_Problems to solve_.
**A)** In the large-format digital paper, rewrite the stretch from "I know -- turning" through "actually is 4x5.", changing "telescope" to "microscope".
**B)** According to the large-format digital paper, which lens is on the B&J camera?
**C)** Pick up the large-format digital paper after its final sentence and carry it forward.

** start Quoted passage **

Large Format Digital

H. G. Dietz

Department of Electrical and Computer Engineering
Center for Visualization & Virtual Environments
University of Kentucky, Lexington, KY 40506-0046

Original August 22, 2012, Latest Update May, 21, 2013

This document should be cited using something like the bibtex entry:

author={Henry Gordon Dietz},
title={{Large Format Digital}},
institution={University of Kentucky},
howpublished={Aggregate.Org online technical report},

In photography, large format has most often meant recording an image that is about 4 by 5 inches -- the 4x5 format. There are three major types of large-format cameras commonly available: monorail, field camera, and press camera (see 4x5 Cameras: a round-up for a summary of what's available). Monorail "view" cameras are typically designed to be very solid, very adjustable, and not very portable; they are great for making the highest quality images in controlled conditions, using ground glass to focus before inserting film. Field "flatbed" cameras mount the bellows on a fold-out flat bed, making adjustments a little harder, but allowing the camera to be folded into a compact form... although you'll still be carrying a tripod to use one. Press cameras are essentially field cameras with optical viewfinders, rangefinders, and flash attachments so you can take a photo fairly quickly without a tripod... although from seeing them in old movies you'd think they can't be used without a cigar in your mouth. There are also copy cameras, pinhole cameras, and other special-purpose cameras using standard large-format film.

However, this paper is mostly about the film -- and what it can be replaced with. The idea of replacing it is very old. Long ago, 4x5 cameras often were used with glass plates. Holders for 4x5 "cut film" have been standardized for a lot longer than I've been alive. My dad had a Polaroid film holder for his 4x5 so he could get both a negative and an instant print for checking the image. There were also various types of roll-film backs... and in the 1970s, I made an alternative back using parts from a Minolta MC extension tube to mount my 135-format camera (a Minolta SRT101) on a Burke & James 4x5. Well, about 8 years ago, I made a digital film holder with USB output using the sensor board from a $14 webcam. That's what you see in the photo above and is described further in Big Old Camera, tiny New Sensor. In 2012, I published an instructable on making a Large Format Adapter For Your Mirrorless Camera.

I know -- turning a grand old 4x5 into a tilt/shift bellows for a mirrorless body, or worse still into a small-sensor webcam, seems rather demented. It isn't very practical. Combining the B&J's Kodak Ektar 127mm f/4.7 lens with that tiny sensor gives something that resembles a powerful telescope more than a webcam. Image quality isn't exactly great either. However, it's not a complete blur... which means there's a lot of resolution that could be captured with a sensor that actually is 4x5.

** end Quoted passage **
** start Dataset excerpts **

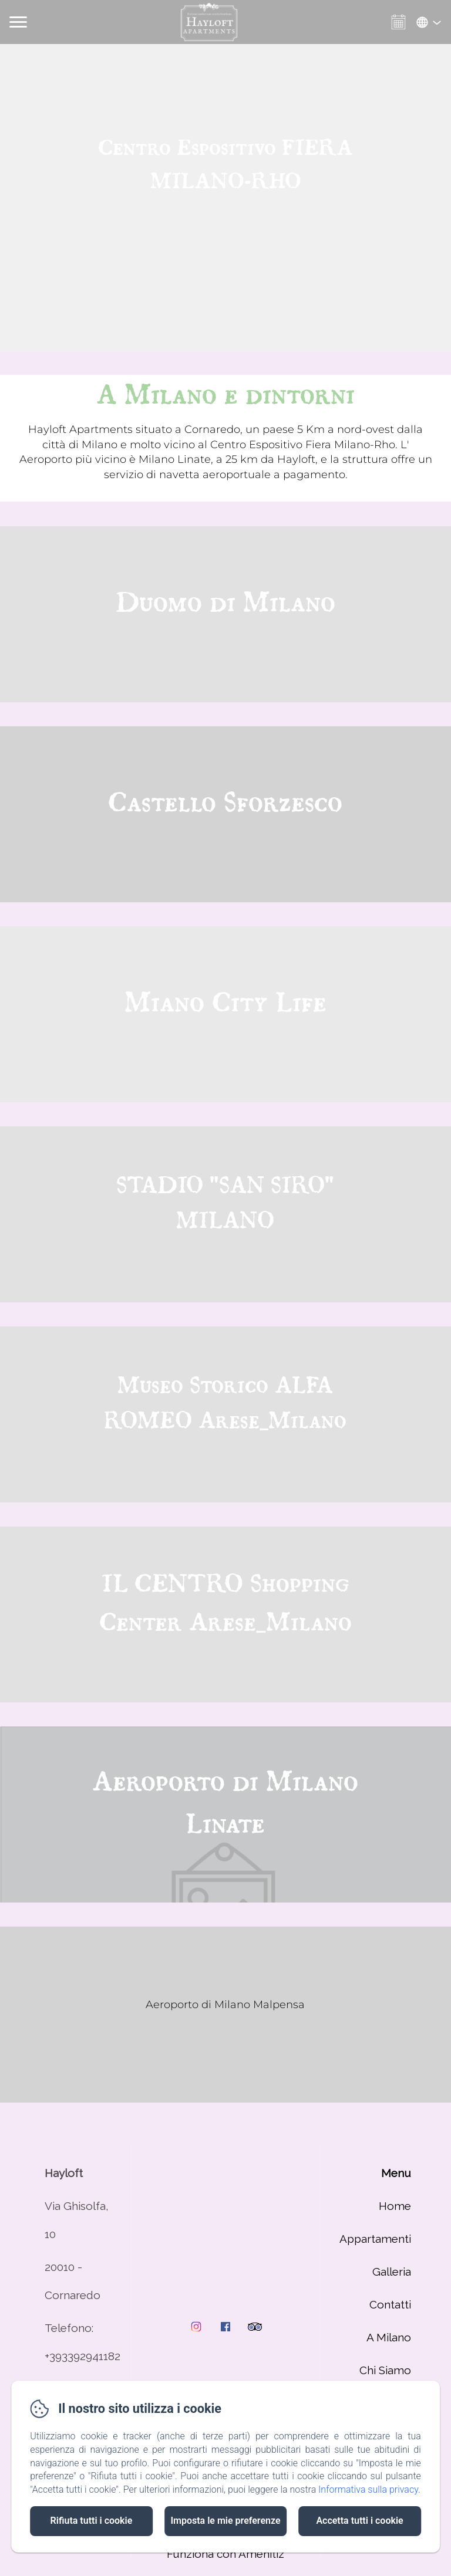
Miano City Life (225, 1004)
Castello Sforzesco (225, 804)
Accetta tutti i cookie (359, 2520)
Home (395, 2205)
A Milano (388, 2337)
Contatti (390, 2304)
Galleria (391, 2271)
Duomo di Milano (225, 604)
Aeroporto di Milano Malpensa (225, 2004)
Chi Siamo (385, 2370)
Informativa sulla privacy (368, 2489)
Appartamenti (375, 2238)
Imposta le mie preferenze (225, 2520)
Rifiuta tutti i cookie (92, 2520)
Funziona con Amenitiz (225, 2553)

** end Dataset excerpts **

_Exercise answers_.
**A)**
I know -- turning a grand old 4x5 into a tilt/shift bellows for a mirrorless body, or worse still into a small-sensor webcam, seems rather demented. It isn't very practical. Combining the B&J's Kodak Ektar 127mm f/4.7 lens with that tiny sensor gives something that resembles a powerful microscope more than a webcam. Image quality isn't exactly great either. However, it's not a complete blur... which means there's a lot of resolution that could be captured with a sensor that actually is 4x5.

**B)** A Kodak Ektar 127mm f/4.7 lens.

**C)**
In fairness, I should admit that 4x5 does not really make 4"x5" images, but slightly smaller. We'll ignore that difference here because it is largely a matter of precise dimensions of the film holder... and we'll be replacing that with a digital sensor anyway. Perhaps more interesting is the fact that my Burke & James 4x5, including lens, is much lighter and occupies a smaller total volume than the average "full frame" DSLR with one of the high-end zoom lenses that folks are usually using on them. The fact is that getting large-format coverage out of a lens tends to mean the lens is relatively thin (to avoid internal vignetting), so large format cameras often have comparatively tiny and very lightweight lenses. The point is that a large format camera and sensor will not fit in your pocket, but it can be less to carry than a high-end DSLR kit.

Of Diffraction And Airy Disks...

We all know that photons behave like waves, which means that no matter how wonderful a camera is, the wave nature of light will limit resolution by diffraction. An excellent discussion of diffraction appears in MellesGriot Technical Guide, Vol 2, Issue 2. Fraunhofer diffraction of a uniformly-illuminated circular aperture yields a central bright spot size of 2.44*wavelength*aperture, where aperture is the f/number of the lens. The diameter of the aperture and lens focal length do not play any independent role.

There is a little complication, however, in that the image is not being formed by a single wavelength. Most sensor technologies used in digital cameras respond to any of a wide range of photon wavelengths, and these response curves are manipulated by imposing a Bayer pattern of red, green, and blue filters over pixels. The filters actually pass disturbingly wide and overlapping portions of the spectrum, as can be seen in the Adjusted RGB Curves of various cameras. There is signficant response from about 375nm to beyond 950nm. The blue-filtered sensels have peak sensitivity around 450nm with a second, smaller, peak in the NIR around 830nm. Green-filtered sensels peak around 530nm and have relatively low NIR sensitivity -- this is close to what one would expect, as 550nm is often quoted as the reference green wavelength. Red-filtered sensels peak around 600nm, and slowly decay at longer wavelengths.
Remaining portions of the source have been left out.